#### [ASSIGNMENT]
Reproduce each entry below in full, exactly as it was given.
== RECORDS PROVIDED
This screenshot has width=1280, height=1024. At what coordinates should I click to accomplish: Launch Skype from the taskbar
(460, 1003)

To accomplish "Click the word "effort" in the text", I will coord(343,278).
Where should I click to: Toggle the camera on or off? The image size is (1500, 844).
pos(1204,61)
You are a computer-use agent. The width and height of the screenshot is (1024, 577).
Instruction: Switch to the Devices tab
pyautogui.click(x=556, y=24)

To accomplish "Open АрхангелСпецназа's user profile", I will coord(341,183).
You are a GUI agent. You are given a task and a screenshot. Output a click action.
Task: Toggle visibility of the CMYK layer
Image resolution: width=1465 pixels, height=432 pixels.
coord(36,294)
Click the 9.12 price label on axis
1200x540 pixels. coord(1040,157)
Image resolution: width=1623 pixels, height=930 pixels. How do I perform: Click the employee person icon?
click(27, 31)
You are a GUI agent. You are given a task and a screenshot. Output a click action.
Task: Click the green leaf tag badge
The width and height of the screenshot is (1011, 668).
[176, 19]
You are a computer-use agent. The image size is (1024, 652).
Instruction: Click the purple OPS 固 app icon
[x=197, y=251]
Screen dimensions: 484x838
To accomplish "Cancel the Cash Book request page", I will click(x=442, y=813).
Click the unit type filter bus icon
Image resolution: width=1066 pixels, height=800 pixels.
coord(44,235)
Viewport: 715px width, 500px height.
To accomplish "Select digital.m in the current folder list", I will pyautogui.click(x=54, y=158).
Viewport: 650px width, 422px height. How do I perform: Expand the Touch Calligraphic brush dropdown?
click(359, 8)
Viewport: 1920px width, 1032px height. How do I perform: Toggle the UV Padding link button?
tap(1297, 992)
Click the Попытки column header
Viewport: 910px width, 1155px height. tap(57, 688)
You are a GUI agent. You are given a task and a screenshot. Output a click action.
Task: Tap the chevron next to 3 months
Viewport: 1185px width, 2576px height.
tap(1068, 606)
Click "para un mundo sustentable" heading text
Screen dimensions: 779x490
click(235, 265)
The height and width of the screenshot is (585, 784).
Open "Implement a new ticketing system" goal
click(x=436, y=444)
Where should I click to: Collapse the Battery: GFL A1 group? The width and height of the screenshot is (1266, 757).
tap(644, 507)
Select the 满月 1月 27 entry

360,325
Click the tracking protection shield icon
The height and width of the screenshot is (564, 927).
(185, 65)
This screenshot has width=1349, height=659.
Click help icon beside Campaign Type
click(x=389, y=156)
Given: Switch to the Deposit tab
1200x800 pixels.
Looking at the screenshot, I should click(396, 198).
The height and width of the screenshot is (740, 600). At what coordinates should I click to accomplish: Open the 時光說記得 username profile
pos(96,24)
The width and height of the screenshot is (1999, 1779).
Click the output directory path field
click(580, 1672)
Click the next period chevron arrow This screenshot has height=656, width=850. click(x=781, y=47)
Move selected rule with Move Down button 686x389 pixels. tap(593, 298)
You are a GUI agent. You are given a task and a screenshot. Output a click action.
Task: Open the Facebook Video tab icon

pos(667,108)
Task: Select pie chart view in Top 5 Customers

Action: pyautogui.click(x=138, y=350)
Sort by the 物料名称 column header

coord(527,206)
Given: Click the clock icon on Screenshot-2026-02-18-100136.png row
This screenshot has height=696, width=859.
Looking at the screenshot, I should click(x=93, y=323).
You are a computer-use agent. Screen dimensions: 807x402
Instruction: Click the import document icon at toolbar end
====
#### [ANSWER]
This screenshot has width=1280, height=1024. At what coordinates should I click to accomplish: Launch Skype from the taskbar
(460, 1003)

To accomplish "Click the word "effort" in the text", I will coord(343,278).
Where should I click to: Toggle the camera on or off? The image size is (1500, 844).
pos(1204,61)
You are a computer-use agent. The width and height of the screenshot is (1024, 577).
Instruction: Switch to the Devices tab
pyautogui.click(x=556, y=24)

To accomplish "Open АрхангелСпецназа's user profile", I will coord(341,183).
You are a GUI agent. You are given a task and a screenshot. Output a click action.
Task: Toggle visibility of the CMYK layer
Image resolution: width=1465 pixels, height=432 pixels.
coord(36,294)
Click the 9.12 price label on axis
1200x540 pixels. coord(1040,157)
Image resolution: width=1623 pixels, height=930 pixels. How do I perform: Click the employee person icon?
click(27, 31)
You are a GUI agent. You are given a task and a screenshot. Output a click action.
Task: Click the green leaf tag badge
The width and height of the screenshot is (1011, 668).
[176, 19]
You are a computer-use agent. The image size is (1024, 652).
Instruction: Click the purple OPS 固 app icon
[x=197, y=251]
Screen dimensions: 484x838
To accomplish "Cancel the Cash Book request page", I will click(x=442, y=813).
Click the unit type filter bus icon
Image resolution: width=1066 pixels, height=800 pixels.
coord(44,235)
Viewport: 715px width, 500px height.
To accomplish "Select digital.m in the current folder list", I will pyautogui.click(x=54, y=158).
Viewport: 650px width, 422px height. How do I perform: Expand the Touch Calligraphic brush dropdown?
click(359, 8)
Viewport: 1920px width, 1032px height. How do I perform: Toggle the UV Padding link button?
tap(1297, 992)
Click the Попытки column header
Viewport: 910px width, 1155px height. tap(57, 688)
You are a GUI agent. You are given a task and a screenshot. Output a click action.
Task: Tap the chevron next to 3 months
Viewport: 1185px width, 2576px height.
tap(1068, 606)
Click "para un mundo sustentable" heading text
Screen dimensions: 779x490
click(235, 265)
The height and width of the screenshot is (585, 784).
Open "Implement a new ticketing system" goal
click(x=436, y=444)
Where should I click to: Collapse the Battery: GFL A1 group? The width and height of the screenshot is (1266, 757).
tap(644, 507)
Select the 满月 1月 27 entry

360,325
Click the tracking protection shield icon
The height and width of the screenshot is (564, 927).
(185, 65)
This screenshot has width=1349, height=659.
Click help icon beside Campaign Type
click(x=389, y=156)
Given: Switch to the Deposit tab
1200x800 pixels.
Looking at the screenshot, I should click(396, 198).
The height and width of the screenshot is (740, 600). At what coordinates should I click to accomplish: Open the 時光說記得 username profile
pos(96,24)
The width and height of the screenshot is (1999, 1779).
Click the output directory path field
click(580, 1672)
Click the next period chevron arrow This screenshot has height=656, width=850. click(x=781, y=47)
Move selected rule with Move Down button 686x389 pixels. tap(593, 298)
You are a GUI agent. You are given a task and a screenshot. Output a click action.
Task: Open the Facebook Video tab icon

pos(667,108)
Task: Select pie chart view in Top 5 Customers

Action: pyautogui.click(x=138, y=350)
Sort by the 物料名称 column header

coord(527,206)
Given: Click the clock icon on Screenshot-2026-02-18-100136.png row
This screenshot has height=696, width=859.
Looking at the screenshot, I should click(x=93, y=323).
You are a computer-use agent. Screen dimensions: 807x402
Instruction: Click the import document icon at toolbar end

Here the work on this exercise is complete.